_To be done_:
Express the items in the stretch from the line containing "Screen dimensions: 850x564" through the line containing "[x=608, y=451]" as a two-column CSV with the headers text and answer. Give one row per item, put each value in a single quoted field with line breaks changed to spaces, and leave the pictures out.

_Task inputs_:
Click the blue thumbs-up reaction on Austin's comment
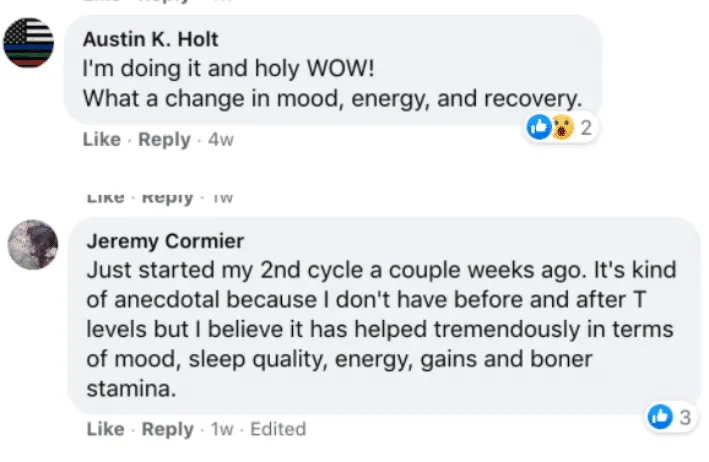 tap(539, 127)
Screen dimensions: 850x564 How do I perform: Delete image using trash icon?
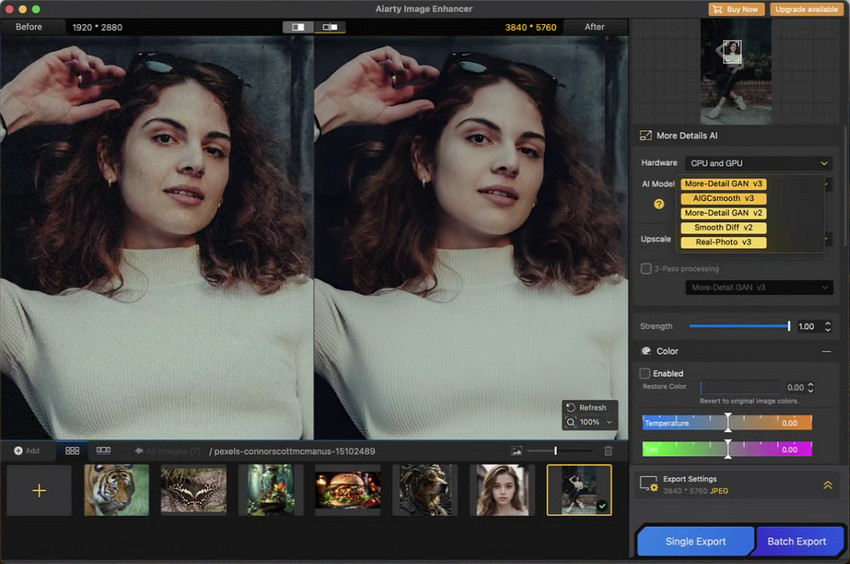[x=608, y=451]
--
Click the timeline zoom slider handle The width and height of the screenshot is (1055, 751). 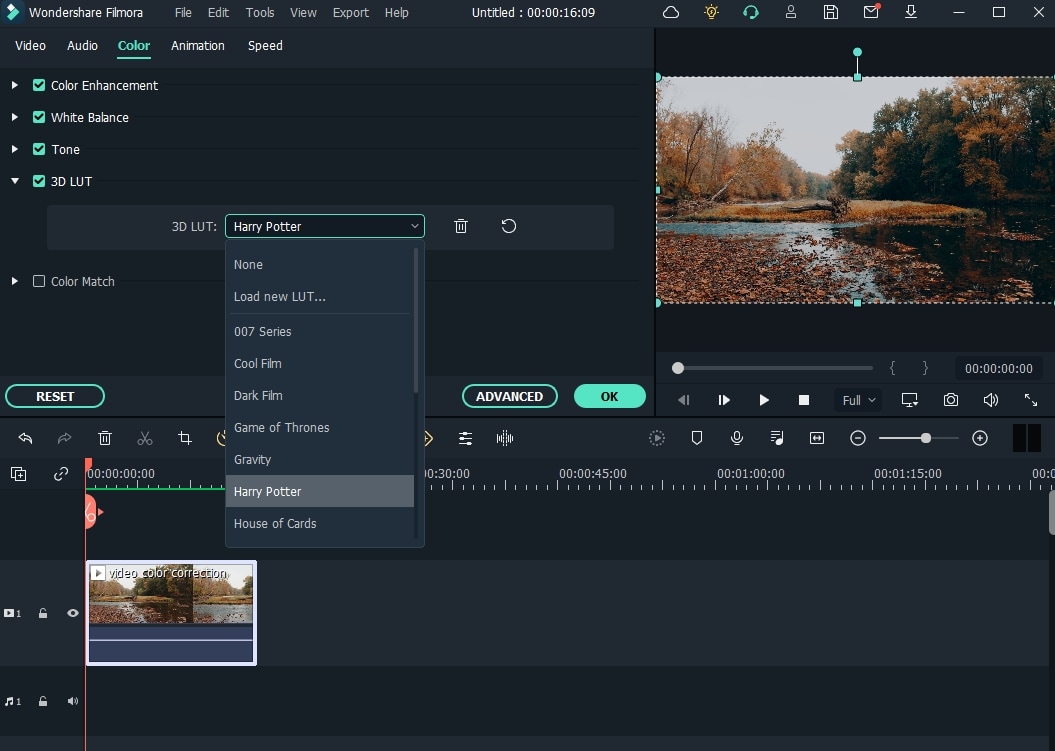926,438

_Solution for this problem_:
text,answer
"Screen dimensions: 850x564 How do I perform: Delete image using trash icon?","[x=608, y=451]"